Material for the task Block Start

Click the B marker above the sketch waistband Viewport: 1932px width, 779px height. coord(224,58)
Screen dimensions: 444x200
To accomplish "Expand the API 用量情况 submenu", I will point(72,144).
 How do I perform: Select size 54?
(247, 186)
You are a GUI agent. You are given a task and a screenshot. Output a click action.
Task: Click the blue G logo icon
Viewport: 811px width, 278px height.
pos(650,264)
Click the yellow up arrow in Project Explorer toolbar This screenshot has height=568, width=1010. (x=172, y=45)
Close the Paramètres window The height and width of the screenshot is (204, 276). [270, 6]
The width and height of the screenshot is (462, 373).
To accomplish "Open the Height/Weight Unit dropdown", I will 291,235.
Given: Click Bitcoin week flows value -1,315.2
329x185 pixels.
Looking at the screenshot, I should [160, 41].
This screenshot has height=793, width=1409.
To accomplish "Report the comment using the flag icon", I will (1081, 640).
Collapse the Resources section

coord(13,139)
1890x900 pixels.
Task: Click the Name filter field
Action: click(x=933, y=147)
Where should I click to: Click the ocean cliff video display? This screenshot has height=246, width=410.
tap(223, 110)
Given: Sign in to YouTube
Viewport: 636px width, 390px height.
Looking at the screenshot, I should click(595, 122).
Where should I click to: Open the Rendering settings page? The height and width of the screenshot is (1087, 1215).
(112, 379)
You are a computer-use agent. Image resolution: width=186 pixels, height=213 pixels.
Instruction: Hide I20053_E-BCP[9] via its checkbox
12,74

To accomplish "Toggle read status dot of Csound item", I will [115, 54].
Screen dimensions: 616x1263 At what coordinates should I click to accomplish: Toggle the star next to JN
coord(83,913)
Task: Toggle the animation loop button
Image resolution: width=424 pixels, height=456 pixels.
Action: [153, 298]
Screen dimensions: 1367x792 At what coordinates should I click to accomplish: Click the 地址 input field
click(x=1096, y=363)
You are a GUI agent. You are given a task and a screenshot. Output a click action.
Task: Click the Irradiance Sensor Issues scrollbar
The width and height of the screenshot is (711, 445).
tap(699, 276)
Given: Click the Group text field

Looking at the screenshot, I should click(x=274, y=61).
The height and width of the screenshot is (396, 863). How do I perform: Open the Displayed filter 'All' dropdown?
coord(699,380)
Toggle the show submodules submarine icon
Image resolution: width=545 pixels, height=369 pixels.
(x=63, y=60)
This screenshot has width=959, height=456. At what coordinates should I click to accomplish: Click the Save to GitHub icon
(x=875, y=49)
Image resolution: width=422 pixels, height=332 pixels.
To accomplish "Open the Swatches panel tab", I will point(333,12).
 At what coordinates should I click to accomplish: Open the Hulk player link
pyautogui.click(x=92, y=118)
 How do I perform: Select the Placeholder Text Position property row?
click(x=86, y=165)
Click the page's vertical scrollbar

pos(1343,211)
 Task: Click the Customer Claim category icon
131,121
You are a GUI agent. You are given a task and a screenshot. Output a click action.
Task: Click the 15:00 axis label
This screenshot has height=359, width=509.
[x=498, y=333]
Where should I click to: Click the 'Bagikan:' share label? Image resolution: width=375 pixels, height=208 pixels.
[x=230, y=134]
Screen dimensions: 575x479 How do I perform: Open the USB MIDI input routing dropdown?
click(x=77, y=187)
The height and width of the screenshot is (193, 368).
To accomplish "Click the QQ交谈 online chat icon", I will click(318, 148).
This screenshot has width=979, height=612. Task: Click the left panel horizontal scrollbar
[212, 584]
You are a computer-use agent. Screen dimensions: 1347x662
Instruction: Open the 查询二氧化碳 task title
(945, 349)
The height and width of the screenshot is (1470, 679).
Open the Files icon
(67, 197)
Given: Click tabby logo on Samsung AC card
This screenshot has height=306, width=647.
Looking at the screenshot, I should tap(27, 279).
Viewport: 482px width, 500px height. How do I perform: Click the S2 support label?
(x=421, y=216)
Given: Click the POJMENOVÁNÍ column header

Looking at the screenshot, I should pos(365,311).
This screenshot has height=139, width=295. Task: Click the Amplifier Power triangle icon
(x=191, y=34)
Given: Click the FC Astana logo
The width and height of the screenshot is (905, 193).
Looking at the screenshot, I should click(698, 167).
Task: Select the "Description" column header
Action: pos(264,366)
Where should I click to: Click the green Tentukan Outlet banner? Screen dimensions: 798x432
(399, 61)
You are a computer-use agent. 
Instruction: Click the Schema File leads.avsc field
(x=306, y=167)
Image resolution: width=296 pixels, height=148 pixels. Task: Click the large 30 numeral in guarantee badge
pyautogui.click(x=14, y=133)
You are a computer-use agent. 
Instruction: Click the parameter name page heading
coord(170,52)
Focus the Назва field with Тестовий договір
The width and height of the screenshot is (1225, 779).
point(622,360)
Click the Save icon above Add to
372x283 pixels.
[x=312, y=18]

Material for the task Block End

When the string "logo" appears in a line of the records above, that line is to be copied.

• Response to this exercise:
Task: Click the blue G logo icon
Given: Click tabby logo on Samsung AC card
Given: Click the FC Astana logo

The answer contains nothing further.